** Text shown follows **

The challenges of being a drum major, a father, and a veteran.
Prior to my Expiration of Term of Service from the Army in February 2014, the last thing on my mind was returning to music. As a matter of fact, I was just trying to make it to the next day, seizure-free.
Yup, you guessed it, I am also a disabled veteran. I served 12 years in the Army, six active duty and six in the Texas Army National Guard. During that time, I also deployed twice—first as an apache helicopter mechanic and second as a light infantryman—in support of Operation Iraqi Freedom. These jobs were the complete opposite of a musician.
But, like many who came home, I too had invisible wounds that were slowly taking their toll on me, and I knew I had to find a new mission, a new way, not only for my own sake but also for my children’s. In fall 2013, I would find it.
Bridging the Gap
I entered the music program as an untested 33-year-old, someone who hadn’t touched a trumpet in 15 years. I had walked away from music after high school graduation, thinking a military career was my future. In the years following, I would do some pretty awesome things: learn to work on a multimillion-dollar attack helicopter, make friends for life, and live in Europe. Then 9/11 happened.
Fast forward to March 2003: I would celebrate my 23rd birthday in the sands of Kuwait, preparing to move north to Iraq. Life had other plans; I would be sent home medically discharged.
I found myself in a college classroom that fall, usually older than my classmates, in age and mentally. I never could fit in, and it was because I was not home, not yet.
In February 2008, I re-enlisted as an infantryman and volunteered for an Iraqi Freedom deployment. The only constant in my life at this point was music. It was my voice when I couldn’t speak, which was often.
Keep Moving Forward
I had been trying to get a degree in something since the fall of 2003, but my mind and my heart couldn’t settle into one field of study. I bounced between nursing, respiratory therapy, music therapy, and child psychology. My interests varied, but the money to attend school only lasted for so long.
At some point, I volunteered for a Bands of America Super Regional in San Antonio as a scores runner. The sounds of marching trumpets and drumlines brought not only chills to my spine but also a happiness to my heart that I hadn’t felt in a long time. I kept asking myself if I was too old to come back to music as an educator. Time would hold the answer for me. Indeed, I would serve an extra six years in the military before ending my career after 12 years of service.
During the last few months of my time in the military, I took the plunge and changed my degree from child and family life studies to music education. I was 33 years old, and it was time to find a new mission and chase a long-lost dream.
To say that being a music education major is a challenge would be an understatement. Besides being a gunner on a gun truck in Iraq, this has probably been one of the most challenging missions I have ever undertaken in life.

** End of Text shown **
** Recorded information follows **

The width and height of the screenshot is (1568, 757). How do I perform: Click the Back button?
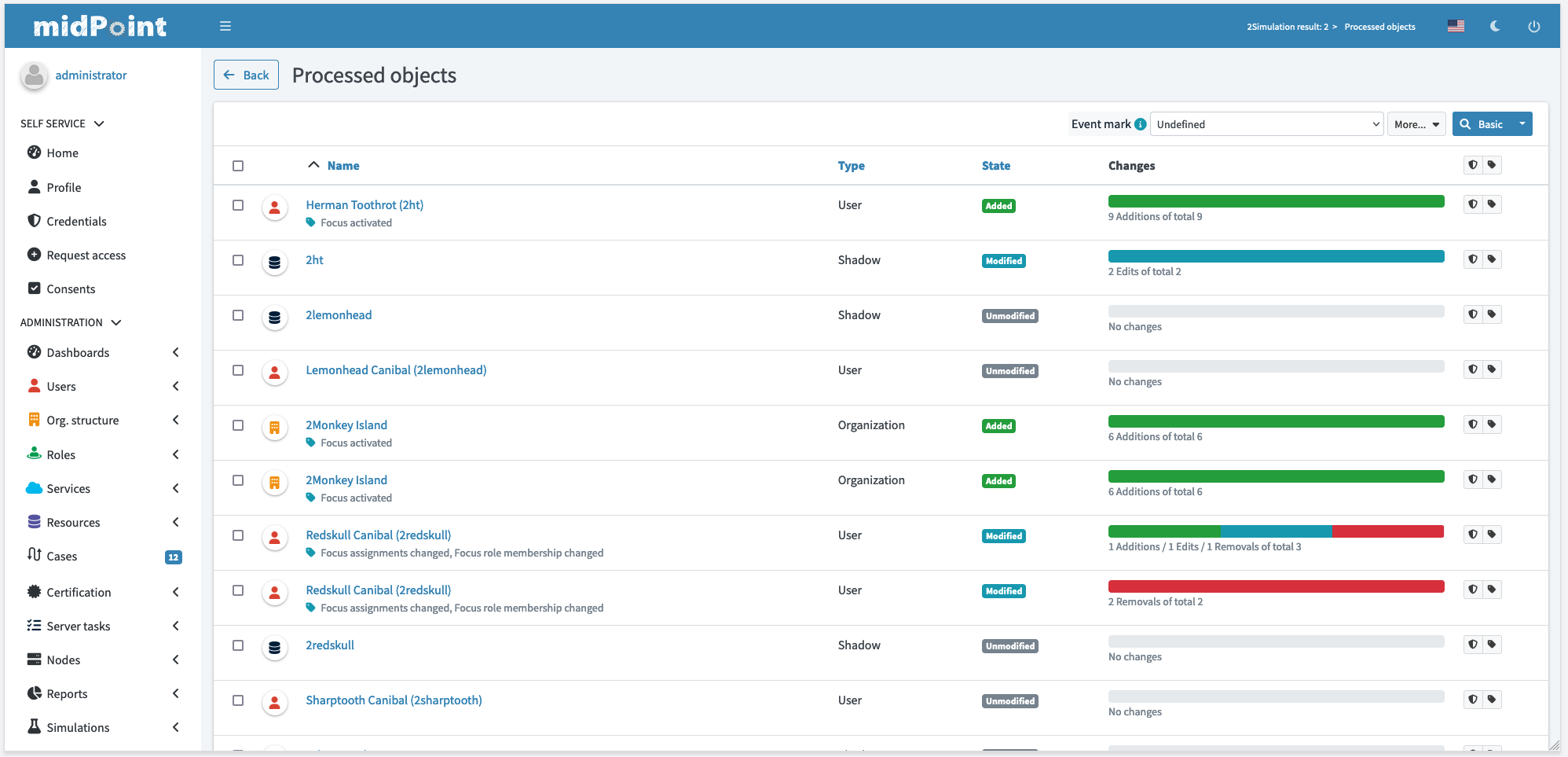[246, 75]
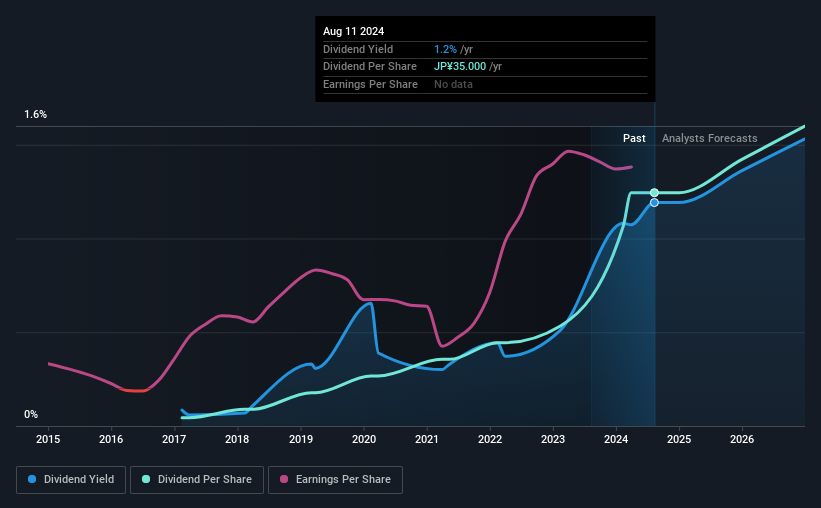821x508 pixels.
Task: Click the 2020 x-axis year label
Action: [x=364, y=439]
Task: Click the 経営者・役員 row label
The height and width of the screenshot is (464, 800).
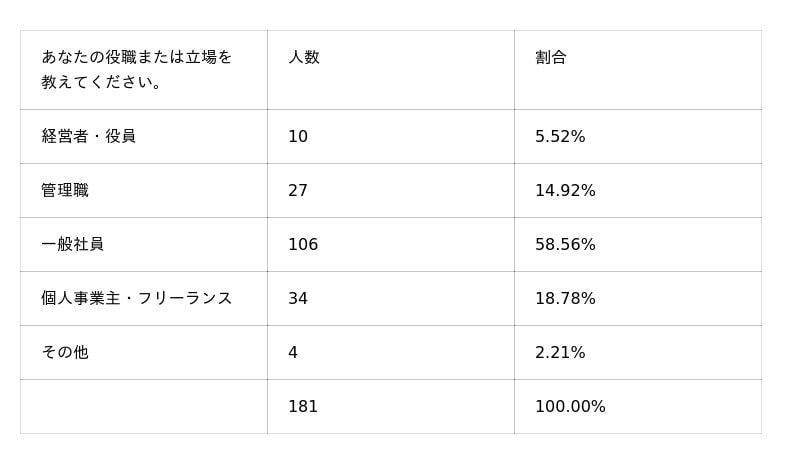Action: tap(89, 137)
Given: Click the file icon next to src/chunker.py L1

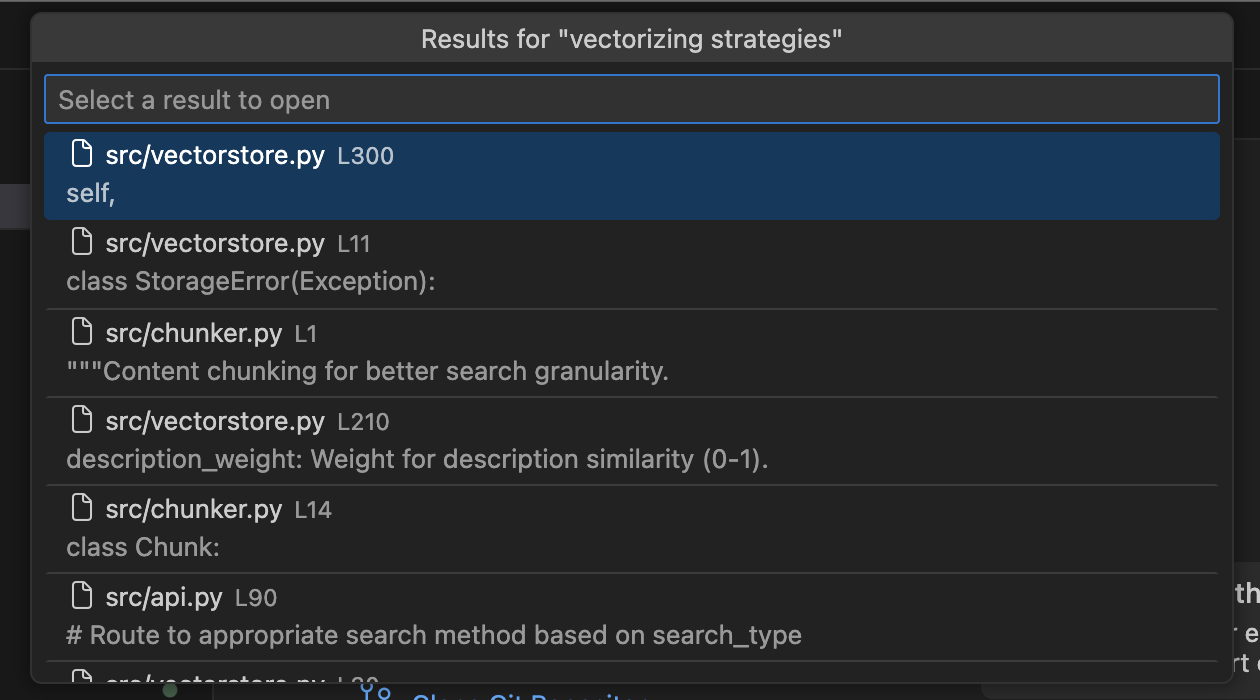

** End of Recorded information **

» **Using the information**
- A) Answer these questions using the veteran's essay above, one answer per line, marked the same way:
(i) How many years did the writer serve in the Army, and how were those years divided?
(ii) At what event, and in what city, did the writer volunteer as a scores runner?
(iii) What degree did the writer switch from, and to what, in the last months of military service?
- B) Extend the veteran's essay above, picking up after its final sentence.

» **Task answers**
- A)
(i) 12 years: six on active duty and six in the Texas Army National Guard.
(ii) A Bands of America Super Regional in San Antonio.
(iii) From child and family life studies to music education.

- B)
It has been a tough balancing act: being a father to three daughters, a husband, a full-time student as well as running a not-for-profit organization.
But the best (yes, I said best) challenge was that of being a drum major for the marching band at the University of Texas at the Permian Basin (UTPB). We just completed our second year of existence, and we are quickly making a name for ourselves as bringing innovative shows to our small corner of Texas.
This year not only was I the drum major, but I also helped sequence and program the electronics for our field show, and I helped train our front ensemble on the use of the field sound system.
Be, Know, Do
The one piece of advice I can give to an aspiring drum major, be it college or high school, is to follow this mantra: “Be, Know, Do.” It is a mantra we follow in the military.
Be the leader you would follow, the person people want to gravitate to, the leader everyone knows will get the job done.
Know your job, know what it takes to get the job done on the field, know your instrument and what it takes to teach it at a basic level, know yourself and your limits. Push yourself, but don’t push yourself to the point of breaking. You have a band as well as directors who are depending on you. Don’t be afraid to say, “I need to take a break.” We are human, not machines.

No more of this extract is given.